International Journal of Appreciative Inquiry

Menu

A Practitioner’s Journey to Living With Climate Change

This article, the first in a series of four that focus on climate change, is an invitation to AI practitioners to help shift the paradigm of “fighting the climate crisis” to one of deep transformation so that we, our organizations, our communities, the world at large, and the more-thanhuman world can learn to live with the undeniable and irreversible changes occurring on our planet. “Living with” does not mean accepting passively what is happening. Rather, it calls us to acknowledge, adapt – and imagine new ways to thrive.

Download the full article.

Alexandra Arnold| USA

Alex Arnold (she/her) MSPsy, MSHR/ OD, ACC, is program director at The Taos Institute and a climate resilience coach at Alma Coaching, where she uses positive psychology and Appreciative Inquiry to help introverted and highly sensitive people shift from climate anxiety to inspired action.

As coaches, consultants, educators, leaders and change agents, we are “change experts”. What better position to be in to shape the future of our world? Sure, it’s an enormous responsibility. But, with AI at our side, we are well equipped to step up to it. For a start, we know the benefits of bringing all voices into the room.
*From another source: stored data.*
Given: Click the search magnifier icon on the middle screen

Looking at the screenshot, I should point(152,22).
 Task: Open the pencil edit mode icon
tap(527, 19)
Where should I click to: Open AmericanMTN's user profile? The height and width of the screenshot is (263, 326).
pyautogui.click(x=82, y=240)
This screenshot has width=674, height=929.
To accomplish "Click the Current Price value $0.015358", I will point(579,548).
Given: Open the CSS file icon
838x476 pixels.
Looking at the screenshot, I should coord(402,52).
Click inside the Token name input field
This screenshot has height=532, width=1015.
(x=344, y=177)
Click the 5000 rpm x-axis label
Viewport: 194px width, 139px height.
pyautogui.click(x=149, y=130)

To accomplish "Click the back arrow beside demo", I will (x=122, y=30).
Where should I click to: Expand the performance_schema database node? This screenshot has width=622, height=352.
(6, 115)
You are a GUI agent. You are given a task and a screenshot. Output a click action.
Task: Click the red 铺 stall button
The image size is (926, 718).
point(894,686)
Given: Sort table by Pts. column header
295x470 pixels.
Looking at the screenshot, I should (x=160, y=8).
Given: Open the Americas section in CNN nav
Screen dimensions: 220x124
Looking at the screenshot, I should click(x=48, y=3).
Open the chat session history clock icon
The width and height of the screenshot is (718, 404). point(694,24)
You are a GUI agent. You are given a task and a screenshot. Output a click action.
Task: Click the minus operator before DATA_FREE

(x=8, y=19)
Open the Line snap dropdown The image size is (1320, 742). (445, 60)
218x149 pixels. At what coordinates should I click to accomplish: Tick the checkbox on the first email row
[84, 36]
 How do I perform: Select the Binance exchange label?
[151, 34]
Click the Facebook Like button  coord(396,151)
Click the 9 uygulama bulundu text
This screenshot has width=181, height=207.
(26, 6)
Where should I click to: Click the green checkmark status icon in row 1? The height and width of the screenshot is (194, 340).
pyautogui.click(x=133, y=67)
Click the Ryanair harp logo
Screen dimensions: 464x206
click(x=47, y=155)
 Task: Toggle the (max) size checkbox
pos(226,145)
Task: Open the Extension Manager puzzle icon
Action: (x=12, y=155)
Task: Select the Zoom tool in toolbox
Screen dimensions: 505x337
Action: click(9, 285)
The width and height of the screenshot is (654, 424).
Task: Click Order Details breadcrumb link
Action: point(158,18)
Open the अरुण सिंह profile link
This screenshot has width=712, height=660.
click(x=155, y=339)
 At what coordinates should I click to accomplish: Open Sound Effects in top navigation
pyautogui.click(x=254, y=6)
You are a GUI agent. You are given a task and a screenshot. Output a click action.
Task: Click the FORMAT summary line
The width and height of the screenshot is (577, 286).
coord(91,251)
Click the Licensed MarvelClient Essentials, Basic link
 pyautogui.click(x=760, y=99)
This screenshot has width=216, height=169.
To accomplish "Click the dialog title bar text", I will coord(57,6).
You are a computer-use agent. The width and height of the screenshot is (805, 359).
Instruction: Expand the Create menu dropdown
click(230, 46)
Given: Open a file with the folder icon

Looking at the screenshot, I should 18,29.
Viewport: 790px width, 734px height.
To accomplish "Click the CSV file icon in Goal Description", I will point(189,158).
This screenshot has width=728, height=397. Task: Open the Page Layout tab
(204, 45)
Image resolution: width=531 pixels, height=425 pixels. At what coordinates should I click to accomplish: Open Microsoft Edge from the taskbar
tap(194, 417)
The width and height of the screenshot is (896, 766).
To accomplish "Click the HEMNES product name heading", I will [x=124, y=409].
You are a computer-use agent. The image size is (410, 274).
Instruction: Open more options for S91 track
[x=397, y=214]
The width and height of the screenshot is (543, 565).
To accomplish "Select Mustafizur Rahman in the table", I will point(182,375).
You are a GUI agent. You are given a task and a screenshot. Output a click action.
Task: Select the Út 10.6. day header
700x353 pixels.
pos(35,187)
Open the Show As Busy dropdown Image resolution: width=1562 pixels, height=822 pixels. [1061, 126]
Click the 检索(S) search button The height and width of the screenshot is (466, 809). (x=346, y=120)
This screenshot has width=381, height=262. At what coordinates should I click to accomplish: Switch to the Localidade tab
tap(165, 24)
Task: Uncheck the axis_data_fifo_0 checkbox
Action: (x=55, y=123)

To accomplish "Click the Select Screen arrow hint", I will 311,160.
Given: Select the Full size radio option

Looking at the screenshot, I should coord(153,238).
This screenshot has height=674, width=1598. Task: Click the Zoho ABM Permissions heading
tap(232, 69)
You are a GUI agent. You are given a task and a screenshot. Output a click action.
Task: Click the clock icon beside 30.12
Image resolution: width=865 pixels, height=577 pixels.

In their recently published book, Ecological and Climate-Conscious Coaching: A Companion Guide to Evolving Coaching Practice (Whybrow, Turner, McLean, 2022), members of the Climate Coaching Alliance discuss the “eco-phase cycle”, originally developed by Peter Hawkins. This model suggests that each of us finds ourselves in one of five eco-phases: eco-curious, eco-informed, ecoaware, eco-engaged or eco-active. Indeed, our journey to living with climate change begins with curiosity, and by listening to more than just one story.

Listening to science

There is a lot of data available, varying opinions, and all sorts of messages – from “it’s too late anyway” to “someone else will fix it”. We could talk about degrees, pounds of carbon dioxide, or number of years before we reach one catastrophe or another. How much do we really need to know?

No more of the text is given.